Just thinking about the gut a bit more...extreme naval gazing 2.0, haha. I am a total layman with medicine, and have been contemplating things I don't even superficially understand really, so here it goes.

First of all, I find it confusing that if the immune system in a PwMS is confused by milk proteins, why is there a delay until the nervous system for an attack? In other words, why does the immune system not go straight for the proteins in the gut, like what's seen in Celiac disease with gluten?

Could it mean there is a barrier that has been destroyed in the gut in a person with Celiac disease but not in other autoimmune conditions? Could this be a microbe-gut barrier that has lost integrity in a person with Celiac (like "leaky gut," another thing I don't understand, but different somehow because again, why wait for the nervous system)? I have read that there is also a nerve-blood barrier for the peripheral nervous system that is compromised with CIDP which is like the peripheral version of MS.

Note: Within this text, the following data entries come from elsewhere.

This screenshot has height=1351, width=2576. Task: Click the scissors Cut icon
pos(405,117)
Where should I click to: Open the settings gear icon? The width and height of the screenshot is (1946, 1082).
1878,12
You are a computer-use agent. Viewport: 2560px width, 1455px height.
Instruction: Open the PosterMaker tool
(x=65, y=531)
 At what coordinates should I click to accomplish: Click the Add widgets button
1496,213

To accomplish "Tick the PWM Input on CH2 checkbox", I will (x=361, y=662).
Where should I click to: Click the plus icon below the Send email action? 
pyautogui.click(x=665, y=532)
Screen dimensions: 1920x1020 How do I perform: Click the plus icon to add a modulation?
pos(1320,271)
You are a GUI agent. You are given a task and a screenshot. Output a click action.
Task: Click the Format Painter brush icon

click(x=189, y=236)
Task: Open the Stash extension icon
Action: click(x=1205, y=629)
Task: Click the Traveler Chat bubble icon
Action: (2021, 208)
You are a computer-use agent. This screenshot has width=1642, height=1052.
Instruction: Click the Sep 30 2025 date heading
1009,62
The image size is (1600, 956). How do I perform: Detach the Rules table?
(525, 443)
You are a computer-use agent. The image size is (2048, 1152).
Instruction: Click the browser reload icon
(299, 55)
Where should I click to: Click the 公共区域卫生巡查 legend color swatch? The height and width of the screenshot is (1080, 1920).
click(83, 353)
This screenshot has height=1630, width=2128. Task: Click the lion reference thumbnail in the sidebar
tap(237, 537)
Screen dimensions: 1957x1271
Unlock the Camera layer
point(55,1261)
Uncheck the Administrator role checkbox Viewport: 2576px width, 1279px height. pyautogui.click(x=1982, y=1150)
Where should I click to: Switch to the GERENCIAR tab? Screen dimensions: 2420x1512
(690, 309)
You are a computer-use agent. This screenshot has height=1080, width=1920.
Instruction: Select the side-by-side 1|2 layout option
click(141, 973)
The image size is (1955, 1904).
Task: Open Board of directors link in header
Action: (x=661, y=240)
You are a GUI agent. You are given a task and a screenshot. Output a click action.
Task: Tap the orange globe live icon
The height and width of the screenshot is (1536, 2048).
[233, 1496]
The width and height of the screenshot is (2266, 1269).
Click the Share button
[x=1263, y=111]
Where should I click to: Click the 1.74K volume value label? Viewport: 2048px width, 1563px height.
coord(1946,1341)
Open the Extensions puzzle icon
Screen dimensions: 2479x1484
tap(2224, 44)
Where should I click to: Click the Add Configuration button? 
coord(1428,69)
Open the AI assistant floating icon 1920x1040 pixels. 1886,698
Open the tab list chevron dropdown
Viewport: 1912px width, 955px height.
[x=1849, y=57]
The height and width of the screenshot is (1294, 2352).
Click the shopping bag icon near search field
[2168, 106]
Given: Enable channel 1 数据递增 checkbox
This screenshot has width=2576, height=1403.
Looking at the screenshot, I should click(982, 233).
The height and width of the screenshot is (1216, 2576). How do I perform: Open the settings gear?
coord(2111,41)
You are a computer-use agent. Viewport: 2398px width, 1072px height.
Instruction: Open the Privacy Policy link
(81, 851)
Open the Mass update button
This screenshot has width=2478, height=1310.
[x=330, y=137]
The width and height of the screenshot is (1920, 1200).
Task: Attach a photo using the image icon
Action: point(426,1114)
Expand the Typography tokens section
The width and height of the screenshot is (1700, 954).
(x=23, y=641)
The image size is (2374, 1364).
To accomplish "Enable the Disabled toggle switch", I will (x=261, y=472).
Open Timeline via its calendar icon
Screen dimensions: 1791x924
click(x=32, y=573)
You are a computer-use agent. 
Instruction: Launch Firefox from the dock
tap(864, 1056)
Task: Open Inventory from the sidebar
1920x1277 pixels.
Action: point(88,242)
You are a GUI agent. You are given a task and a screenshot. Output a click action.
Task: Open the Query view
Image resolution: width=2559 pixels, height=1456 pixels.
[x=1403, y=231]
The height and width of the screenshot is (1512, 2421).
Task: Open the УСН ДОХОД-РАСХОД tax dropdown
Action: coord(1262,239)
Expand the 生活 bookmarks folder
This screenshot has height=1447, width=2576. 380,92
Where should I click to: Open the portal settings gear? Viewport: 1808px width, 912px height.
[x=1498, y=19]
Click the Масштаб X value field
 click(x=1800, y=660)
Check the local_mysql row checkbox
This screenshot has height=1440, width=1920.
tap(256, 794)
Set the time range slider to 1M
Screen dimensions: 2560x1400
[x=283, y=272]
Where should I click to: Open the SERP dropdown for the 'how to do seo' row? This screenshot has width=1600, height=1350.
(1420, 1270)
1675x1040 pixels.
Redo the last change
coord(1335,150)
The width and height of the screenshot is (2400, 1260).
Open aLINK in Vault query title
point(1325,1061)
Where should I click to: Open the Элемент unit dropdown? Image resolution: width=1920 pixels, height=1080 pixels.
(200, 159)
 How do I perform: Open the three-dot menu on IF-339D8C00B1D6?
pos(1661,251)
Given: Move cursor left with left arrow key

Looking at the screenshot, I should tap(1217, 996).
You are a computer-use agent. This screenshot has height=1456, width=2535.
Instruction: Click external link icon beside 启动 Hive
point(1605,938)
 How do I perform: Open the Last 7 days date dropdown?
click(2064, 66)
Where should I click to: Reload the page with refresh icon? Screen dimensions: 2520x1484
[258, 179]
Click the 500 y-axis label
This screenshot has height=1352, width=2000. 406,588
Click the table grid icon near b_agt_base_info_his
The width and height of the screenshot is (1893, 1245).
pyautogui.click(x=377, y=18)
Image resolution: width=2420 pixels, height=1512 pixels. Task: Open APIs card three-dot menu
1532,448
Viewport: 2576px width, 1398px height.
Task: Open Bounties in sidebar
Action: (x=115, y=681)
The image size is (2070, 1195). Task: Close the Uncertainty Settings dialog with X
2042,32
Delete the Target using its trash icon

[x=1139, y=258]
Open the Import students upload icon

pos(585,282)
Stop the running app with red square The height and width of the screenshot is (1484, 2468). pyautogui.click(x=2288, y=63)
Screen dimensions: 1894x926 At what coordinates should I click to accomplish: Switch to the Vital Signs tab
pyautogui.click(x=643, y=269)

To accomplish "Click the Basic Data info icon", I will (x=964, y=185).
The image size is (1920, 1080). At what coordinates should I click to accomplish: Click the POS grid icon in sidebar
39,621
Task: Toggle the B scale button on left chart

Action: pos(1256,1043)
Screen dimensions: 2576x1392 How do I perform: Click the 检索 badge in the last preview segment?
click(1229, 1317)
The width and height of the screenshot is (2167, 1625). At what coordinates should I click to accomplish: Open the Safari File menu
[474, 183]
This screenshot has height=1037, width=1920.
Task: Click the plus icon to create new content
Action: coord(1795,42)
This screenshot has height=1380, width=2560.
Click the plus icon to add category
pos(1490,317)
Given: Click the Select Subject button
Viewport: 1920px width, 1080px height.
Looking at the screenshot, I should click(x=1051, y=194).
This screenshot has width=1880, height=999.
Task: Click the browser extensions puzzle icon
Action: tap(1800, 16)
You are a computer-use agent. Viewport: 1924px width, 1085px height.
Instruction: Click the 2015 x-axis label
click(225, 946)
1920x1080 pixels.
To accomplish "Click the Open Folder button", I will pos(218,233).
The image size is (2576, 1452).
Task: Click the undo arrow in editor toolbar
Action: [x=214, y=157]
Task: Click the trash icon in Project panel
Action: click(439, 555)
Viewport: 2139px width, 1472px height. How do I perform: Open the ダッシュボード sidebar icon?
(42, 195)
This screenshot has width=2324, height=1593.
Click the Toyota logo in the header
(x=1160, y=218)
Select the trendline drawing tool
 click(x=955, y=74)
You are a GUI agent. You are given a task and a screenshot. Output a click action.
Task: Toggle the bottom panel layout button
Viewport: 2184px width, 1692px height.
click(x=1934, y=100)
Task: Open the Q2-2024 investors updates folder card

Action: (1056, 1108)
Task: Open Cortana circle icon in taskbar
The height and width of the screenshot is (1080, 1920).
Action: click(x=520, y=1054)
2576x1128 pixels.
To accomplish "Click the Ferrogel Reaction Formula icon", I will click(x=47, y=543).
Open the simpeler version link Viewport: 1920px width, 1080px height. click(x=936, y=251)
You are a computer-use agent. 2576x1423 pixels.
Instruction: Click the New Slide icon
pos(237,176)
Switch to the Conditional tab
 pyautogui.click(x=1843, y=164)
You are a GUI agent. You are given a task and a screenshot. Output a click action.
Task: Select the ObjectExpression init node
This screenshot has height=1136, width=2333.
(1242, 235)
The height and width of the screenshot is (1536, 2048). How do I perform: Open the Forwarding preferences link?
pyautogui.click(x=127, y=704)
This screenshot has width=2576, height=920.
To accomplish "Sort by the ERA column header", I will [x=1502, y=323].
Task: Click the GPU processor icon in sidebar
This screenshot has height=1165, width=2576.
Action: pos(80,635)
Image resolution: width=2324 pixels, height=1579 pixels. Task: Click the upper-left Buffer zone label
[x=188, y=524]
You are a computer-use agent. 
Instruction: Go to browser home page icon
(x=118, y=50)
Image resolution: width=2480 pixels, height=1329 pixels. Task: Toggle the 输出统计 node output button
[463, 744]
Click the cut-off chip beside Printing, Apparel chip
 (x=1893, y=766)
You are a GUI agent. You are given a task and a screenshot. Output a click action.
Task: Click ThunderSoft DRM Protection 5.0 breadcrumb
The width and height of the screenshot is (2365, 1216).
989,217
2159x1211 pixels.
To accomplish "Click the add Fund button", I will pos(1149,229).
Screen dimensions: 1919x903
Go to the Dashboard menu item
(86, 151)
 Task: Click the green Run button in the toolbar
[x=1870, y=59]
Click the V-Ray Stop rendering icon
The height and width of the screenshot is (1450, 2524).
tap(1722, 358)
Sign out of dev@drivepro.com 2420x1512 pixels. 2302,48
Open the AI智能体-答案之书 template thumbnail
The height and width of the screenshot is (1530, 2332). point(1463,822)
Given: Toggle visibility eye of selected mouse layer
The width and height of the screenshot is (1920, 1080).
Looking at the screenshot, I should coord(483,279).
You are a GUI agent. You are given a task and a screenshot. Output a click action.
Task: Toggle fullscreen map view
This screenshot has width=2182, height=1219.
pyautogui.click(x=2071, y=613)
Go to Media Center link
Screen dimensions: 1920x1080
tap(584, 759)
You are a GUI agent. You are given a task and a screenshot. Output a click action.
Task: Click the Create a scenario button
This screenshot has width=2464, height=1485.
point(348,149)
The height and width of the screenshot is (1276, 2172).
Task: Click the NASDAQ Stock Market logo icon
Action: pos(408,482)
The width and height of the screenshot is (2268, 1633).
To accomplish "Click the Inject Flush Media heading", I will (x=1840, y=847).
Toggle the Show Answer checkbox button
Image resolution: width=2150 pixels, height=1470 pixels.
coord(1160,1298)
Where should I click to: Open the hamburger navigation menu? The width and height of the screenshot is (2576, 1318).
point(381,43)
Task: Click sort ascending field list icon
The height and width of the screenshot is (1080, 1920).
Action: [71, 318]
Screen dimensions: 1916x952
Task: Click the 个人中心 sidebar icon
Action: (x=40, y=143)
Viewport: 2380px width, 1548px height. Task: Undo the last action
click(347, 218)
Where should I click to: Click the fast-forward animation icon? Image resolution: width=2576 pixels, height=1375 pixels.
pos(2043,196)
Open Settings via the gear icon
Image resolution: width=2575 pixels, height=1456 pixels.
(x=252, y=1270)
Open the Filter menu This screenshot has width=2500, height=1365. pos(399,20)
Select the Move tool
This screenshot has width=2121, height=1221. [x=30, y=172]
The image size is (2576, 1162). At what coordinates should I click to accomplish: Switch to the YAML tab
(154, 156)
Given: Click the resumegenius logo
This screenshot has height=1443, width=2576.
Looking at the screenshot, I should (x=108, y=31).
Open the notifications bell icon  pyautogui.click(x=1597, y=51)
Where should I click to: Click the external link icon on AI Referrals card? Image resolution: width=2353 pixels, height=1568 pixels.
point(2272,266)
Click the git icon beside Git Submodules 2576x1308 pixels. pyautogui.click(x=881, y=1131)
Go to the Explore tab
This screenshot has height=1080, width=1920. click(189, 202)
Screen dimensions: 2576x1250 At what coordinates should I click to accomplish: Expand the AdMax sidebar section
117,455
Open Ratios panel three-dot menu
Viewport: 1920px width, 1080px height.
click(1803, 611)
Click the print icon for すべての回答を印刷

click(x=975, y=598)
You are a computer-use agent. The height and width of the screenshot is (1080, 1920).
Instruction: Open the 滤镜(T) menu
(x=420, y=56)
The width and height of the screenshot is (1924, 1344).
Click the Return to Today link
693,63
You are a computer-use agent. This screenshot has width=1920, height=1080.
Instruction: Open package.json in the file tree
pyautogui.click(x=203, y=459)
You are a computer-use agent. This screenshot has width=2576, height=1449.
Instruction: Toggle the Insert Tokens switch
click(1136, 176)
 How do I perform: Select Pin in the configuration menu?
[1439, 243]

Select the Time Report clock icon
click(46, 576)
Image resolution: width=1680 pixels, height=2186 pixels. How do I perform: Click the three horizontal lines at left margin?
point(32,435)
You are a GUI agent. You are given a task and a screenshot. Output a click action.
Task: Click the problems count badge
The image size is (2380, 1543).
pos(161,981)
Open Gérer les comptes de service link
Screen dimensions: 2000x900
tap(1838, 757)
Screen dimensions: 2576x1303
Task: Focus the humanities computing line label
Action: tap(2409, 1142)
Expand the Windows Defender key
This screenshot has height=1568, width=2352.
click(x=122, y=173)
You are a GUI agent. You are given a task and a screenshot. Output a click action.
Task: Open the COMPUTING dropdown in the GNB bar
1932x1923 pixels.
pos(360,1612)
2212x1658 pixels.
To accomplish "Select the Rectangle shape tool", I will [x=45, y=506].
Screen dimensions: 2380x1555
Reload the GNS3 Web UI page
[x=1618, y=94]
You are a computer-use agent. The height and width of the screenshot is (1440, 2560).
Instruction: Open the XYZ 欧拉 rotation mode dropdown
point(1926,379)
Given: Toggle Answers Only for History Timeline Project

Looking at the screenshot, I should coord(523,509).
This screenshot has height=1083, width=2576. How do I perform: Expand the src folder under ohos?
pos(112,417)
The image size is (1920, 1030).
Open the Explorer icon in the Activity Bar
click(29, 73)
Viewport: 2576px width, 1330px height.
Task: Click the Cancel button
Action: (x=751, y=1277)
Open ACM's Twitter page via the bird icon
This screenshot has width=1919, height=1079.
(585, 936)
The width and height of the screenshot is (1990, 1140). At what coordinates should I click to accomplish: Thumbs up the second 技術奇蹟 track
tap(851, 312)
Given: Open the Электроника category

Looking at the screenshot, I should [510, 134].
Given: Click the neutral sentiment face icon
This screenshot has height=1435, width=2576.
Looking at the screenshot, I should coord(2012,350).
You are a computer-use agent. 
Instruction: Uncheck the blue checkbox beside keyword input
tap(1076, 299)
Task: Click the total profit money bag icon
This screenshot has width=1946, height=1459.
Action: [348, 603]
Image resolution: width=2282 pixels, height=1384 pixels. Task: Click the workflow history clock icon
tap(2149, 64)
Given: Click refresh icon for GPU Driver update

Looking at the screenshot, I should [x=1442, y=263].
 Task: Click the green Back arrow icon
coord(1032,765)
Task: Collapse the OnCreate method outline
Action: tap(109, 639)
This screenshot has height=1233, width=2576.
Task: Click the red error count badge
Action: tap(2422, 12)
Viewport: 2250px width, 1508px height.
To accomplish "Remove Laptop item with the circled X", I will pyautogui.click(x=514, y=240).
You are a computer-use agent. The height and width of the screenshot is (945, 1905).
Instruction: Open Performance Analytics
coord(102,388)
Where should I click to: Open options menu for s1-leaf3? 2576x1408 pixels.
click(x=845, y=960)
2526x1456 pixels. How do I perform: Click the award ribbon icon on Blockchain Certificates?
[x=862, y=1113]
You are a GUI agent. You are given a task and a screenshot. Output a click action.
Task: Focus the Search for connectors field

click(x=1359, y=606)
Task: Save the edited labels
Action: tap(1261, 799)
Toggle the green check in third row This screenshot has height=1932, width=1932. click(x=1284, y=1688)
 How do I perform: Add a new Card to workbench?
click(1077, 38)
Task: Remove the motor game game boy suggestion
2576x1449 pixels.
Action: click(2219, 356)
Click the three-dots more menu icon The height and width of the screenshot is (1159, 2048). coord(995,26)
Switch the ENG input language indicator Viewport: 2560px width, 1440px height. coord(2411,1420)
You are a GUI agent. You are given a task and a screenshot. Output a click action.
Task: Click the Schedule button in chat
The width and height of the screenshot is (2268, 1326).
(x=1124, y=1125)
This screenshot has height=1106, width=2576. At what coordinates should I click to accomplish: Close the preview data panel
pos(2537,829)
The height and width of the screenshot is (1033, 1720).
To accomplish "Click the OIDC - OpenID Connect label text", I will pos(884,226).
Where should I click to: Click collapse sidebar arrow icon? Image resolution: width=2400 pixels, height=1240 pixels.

Moreover, the immune system has to be "trained" when we are young, but are autoimmune conditions the result of improper training or a matter of faulty barriers or both? Is it possible to identify breached barriers (of different forms) for all systems compromised by autoimmune disease within the body? Then when one barrier is breached is it subsequently easier to breach another barrier, i.e. the increased chances of acquiring an additional autoimmune disease if one already has one?

What is the role of gender and hormones from this angle?

With C-sections, could it be that once you start down that road that it is somewhat of the same principle as bioaccumulation of toxins up the food chain, altering genetic integrity one layer at a time, but in this version rather a bio-decumulation of the good, co-evolved, intact bacteria we need passed down from generation to generation with its own unique genetic integrity? It is interesting that we are seeing an increase in C-sections and the use of antibiotics in tandem with autoimmune disease, but I don't think people who can trace MS in their family to, e.g. their grandma's third cousin can also say that there was a C-section in the picture that also relates to them necessarily? Or is it a complex puzzle of susceptibilities that together increase risk?

Preponderance of provincial ponderings...
We may never know but we don't want to hang around for someone to tell us before acting.

I'm no expert but do all autoimmune reactions behave the same ie have the same mechanism?